Bijlage
1. Het is verboden zonder omgevingsvergunning een project uit te voeren, voor zover dat geheel of gedeeltelijk bestaat uit:
a. het bouwen van een bouwwerk,
b. het uitvoeren van een werk, geen bouwwerk zijnde, of van werkzaamheden, in gevallen waarin dat bij een bestemmingsplan, beheersverordening, exploitatieplan of voorbereidingsbesluit is bepaald,
c. het gebruiken van gronden of bouwwerken in strijd met een bestemmingsplan, een beheersverordening, een exploitatieplan, de regels gesteld krachtens artikel 4.1, derde lid, of 4.3, derde lid, van de Wet ruimtelijke ordening of een voorbereidingsbesluit voor zover toepassing is gegeven aan artikel 3.7, vierde lid, tweede volzin, van die wet.

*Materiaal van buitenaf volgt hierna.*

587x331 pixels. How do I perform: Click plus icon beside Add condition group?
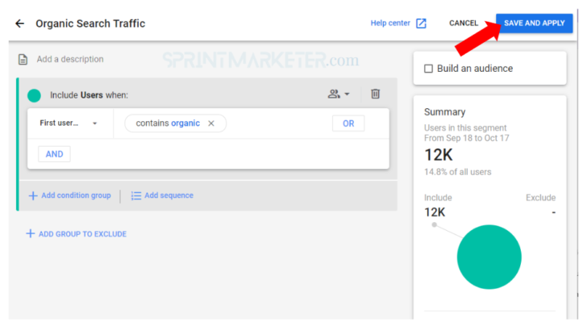click(x=33, y=195)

1. Voor zover ingevolge een bepaling in een provinciale of gemeentelijke verordening een vergunning of ontheffing is vereist om:
g. houtopstand te vellen of te doen vellen,
(…)
geldt een zodanige bepaling als een verbod om een project voor zover dat geheel of gedeeltelijk uit die activiteiten bestaat, uit te voeren zonder omgevingsvergunning.
1. Voor zover de aanvraag betrekking heeft op een activiteit als bedoeld in artikel 2.1, eerste lid, onder a, wordt de omgevingsvergunning geweigerd indien:
c. de activiteit in strijd is met het bestemmingsplan, de beheersverordening of het exploitatieplan, of de regels die zijn gesteld krachtens artikel 4.1, derde lid, of 4.3, derde lid, van de Wet ruimtelijke ordening, tenzij de activiteit niet in strijd is met een omgevingsvergunning die is verleend met toepassing van artikel 2.12;
2. In gevallen als bedoeld in het eerste lid, onder c, wordt de aanvraag mede aangemerkt als een aanvraag om een vergunning voor een activiteit als bedoeld in artikel 2.1, eerste lid, onder c, en wordt de vergunning op de grond, bedoeld in het eerste lid, onder c, slechts geweigerd indien vergunningverlening met toepassing van artikel 2.12 niet mogelijk is.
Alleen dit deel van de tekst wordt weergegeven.